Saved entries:
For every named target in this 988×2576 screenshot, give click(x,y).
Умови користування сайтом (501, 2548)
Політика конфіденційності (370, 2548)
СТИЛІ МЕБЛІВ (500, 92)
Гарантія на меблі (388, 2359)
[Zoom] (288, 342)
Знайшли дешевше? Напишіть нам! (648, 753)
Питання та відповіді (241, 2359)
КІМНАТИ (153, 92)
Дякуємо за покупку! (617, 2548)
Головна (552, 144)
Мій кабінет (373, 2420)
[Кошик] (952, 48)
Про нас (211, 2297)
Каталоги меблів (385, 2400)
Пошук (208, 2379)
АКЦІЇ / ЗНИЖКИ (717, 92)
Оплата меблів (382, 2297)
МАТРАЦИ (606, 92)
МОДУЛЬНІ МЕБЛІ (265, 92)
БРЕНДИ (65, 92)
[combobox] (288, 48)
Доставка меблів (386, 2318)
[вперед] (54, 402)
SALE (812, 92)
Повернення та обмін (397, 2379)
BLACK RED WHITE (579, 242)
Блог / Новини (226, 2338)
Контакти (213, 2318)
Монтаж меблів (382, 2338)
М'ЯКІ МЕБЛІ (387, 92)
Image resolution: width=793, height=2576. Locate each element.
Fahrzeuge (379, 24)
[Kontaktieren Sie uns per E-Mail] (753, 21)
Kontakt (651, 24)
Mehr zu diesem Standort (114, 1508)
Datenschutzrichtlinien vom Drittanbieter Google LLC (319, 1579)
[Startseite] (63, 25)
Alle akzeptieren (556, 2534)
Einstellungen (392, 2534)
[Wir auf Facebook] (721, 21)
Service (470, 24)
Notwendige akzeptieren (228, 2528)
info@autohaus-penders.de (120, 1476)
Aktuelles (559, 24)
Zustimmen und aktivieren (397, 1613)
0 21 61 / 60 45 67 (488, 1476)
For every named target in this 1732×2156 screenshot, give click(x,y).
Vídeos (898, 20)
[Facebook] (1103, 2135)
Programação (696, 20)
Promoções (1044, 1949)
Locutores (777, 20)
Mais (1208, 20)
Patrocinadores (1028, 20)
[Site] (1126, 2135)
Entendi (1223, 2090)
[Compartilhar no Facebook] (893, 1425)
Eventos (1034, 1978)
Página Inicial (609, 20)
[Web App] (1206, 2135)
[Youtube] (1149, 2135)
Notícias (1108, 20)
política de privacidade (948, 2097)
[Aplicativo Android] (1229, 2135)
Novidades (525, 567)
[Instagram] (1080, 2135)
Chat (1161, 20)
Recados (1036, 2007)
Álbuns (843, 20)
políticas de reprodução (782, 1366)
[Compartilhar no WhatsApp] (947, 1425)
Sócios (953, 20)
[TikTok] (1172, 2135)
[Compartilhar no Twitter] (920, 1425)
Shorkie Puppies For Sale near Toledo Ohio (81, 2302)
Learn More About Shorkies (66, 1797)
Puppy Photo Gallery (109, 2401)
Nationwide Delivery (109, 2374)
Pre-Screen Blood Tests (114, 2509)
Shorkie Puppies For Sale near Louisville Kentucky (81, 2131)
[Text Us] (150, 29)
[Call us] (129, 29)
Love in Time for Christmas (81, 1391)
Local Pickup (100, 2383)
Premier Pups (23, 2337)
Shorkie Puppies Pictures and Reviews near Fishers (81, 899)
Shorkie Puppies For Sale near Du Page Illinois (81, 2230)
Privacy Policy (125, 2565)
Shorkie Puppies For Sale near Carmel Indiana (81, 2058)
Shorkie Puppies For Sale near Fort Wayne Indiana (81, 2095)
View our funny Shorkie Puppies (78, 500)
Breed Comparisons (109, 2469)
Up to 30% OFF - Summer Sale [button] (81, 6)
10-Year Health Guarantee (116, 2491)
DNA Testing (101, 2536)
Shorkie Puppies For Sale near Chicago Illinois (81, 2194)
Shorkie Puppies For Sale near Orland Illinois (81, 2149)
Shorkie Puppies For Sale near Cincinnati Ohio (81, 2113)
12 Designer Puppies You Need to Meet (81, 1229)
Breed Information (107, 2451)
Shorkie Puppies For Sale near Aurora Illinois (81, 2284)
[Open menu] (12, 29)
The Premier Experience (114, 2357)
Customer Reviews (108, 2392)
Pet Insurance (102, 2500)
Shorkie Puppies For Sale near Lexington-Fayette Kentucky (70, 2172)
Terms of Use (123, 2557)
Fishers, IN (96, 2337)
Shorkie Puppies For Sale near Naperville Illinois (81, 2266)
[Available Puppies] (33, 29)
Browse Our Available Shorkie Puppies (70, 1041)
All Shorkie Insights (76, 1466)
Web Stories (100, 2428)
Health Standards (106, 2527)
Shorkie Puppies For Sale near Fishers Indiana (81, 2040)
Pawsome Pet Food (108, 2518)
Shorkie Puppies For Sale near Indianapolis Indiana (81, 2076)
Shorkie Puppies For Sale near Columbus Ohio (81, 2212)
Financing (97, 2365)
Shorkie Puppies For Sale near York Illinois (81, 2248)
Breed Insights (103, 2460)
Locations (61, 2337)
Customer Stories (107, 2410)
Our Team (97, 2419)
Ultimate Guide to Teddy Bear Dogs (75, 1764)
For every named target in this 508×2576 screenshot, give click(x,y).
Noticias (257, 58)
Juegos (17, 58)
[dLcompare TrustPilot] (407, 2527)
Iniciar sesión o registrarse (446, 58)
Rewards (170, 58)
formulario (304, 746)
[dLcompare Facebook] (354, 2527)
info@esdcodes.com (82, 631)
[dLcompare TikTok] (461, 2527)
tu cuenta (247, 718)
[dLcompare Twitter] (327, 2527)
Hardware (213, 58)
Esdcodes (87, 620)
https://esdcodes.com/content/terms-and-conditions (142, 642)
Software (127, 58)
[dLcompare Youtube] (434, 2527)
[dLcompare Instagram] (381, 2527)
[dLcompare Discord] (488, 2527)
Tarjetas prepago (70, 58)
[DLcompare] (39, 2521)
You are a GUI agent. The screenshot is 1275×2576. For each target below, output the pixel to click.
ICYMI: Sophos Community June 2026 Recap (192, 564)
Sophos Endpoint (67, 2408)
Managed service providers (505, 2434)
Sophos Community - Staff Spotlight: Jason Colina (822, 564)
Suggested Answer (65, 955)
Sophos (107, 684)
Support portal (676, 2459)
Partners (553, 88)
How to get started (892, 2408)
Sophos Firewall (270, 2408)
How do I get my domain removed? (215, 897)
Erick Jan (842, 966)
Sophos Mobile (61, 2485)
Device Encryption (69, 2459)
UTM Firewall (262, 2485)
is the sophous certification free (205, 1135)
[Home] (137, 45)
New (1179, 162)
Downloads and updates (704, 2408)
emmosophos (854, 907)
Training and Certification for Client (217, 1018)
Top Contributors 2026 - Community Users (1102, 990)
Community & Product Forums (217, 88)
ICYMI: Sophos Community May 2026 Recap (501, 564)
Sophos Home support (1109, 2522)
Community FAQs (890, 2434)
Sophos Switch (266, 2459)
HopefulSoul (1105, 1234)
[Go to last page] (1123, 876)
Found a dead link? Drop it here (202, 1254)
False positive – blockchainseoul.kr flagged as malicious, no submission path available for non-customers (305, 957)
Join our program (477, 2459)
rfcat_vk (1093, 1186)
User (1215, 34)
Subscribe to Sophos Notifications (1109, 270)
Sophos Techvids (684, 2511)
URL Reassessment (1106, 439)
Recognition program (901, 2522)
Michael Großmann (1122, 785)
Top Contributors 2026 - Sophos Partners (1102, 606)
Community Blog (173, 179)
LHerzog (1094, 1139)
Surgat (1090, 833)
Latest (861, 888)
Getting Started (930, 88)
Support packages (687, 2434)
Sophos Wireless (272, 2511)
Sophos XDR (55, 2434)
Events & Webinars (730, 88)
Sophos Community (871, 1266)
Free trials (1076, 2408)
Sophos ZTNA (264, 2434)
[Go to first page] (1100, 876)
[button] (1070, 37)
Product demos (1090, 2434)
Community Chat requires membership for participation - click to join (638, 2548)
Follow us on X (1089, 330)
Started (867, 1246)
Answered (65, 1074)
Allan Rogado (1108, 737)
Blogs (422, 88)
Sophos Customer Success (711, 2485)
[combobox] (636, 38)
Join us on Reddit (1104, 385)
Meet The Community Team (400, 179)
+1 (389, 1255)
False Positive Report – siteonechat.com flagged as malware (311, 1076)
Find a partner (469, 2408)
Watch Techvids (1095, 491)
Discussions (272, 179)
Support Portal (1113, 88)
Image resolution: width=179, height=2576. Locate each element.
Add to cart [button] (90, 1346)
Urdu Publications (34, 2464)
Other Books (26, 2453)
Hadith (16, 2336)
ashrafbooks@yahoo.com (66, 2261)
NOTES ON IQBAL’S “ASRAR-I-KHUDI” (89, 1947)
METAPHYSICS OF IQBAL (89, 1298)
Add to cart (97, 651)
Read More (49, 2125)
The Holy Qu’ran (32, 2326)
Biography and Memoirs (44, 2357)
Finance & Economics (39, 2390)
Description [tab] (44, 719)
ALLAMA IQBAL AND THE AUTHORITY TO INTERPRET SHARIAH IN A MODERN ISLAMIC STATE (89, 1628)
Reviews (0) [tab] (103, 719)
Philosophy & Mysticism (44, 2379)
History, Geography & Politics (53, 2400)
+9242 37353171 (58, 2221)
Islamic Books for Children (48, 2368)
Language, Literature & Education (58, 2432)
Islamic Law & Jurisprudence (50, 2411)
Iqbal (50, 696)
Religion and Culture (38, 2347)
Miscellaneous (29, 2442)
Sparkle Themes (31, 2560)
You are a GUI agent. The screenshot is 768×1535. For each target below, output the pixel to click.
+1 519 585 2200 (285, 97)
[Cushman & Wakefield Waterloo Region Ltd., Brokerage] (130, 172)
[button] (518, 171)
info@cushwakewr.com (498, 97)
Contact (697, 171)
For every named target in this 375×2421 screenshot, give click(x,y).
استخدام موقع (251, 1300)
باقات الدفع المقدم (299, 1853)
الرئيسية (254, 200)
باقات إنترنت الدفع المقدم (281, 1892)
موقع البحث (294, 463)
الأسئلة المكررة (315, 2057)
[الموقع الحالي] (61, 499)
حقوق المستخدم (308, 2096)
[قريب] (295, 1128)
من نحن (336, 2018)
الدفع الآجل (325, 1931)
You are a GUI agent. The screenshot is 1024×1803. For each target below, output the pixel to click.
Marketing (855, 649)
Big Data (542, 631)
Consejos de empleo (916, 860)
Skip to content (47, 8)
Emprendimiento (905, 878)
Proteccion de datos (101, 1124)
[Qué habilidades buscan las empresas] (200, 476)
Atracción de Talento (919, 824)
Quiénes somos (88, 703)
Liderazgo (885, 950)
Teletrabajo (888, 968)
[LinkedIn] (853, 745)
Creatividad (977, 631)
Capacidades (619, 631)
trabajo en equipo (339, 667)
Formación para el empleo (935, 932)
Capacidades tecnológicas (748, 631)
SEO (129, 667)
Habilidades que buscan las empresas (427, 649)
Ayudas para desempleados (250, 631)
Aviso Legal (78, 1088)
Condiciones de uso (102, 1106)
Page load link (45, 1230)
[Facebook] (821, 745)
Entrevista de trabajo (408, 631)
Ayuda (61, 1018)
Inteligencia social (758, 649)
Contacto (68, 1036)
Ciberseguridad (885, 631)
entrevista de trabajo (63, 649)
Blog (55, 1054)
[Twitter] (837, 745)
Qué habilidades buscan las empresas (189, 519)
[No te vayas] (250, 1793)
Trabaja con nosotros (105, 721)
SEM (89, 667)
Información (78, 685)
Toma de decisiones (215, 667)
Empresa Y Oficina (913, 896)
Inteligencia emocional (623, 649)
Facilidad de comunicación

WHAT THE TASK REQUIRES: Could you reproduce, exactly, every line above from the line with "Доставка меблів (386, 2318)" to the line with "Zustimmen und aktivieren (397, 1613)", and no other line? Both ends count.

WORKED SOLUTION:
Доставка меблів (386, 2318)
[вперед] (54, 402)
SALE (812, 92)
Повернення та обмін (397, 2379)
BLACK RED WHITE (579, 242)
Блог / Новини (226, 2338)
Контакти (213, 2318)
Монтаж меблів (382, 2338)
М'ЯКІ МЕБЛІ (387, 92)
Image resolution: width=793, height=2576. Locate each element.
Fahrzeuge (379, 24)
[Kontaktieren Sie uns per E-Mail] (753, 21)
Kontakt (651, 24)
Mehr zu diesem Standort (114, 1508)
Datenschutzrichtlinien vom Drittanbieter Google LLC (319, 1579)
[Startseite] (63, 25)
Alle akzeptieren (556, 2534)
Einstellungen (392, 2534)
[Wir auf Facebook] (721, 21)
Service (470, 24)
Notwendige akzeptieren (228, 2528)
info@autohaus-penders.de (120, 1476)
Aktuelles (559, 24)
Zustimmen und aktivieren (397, 1613)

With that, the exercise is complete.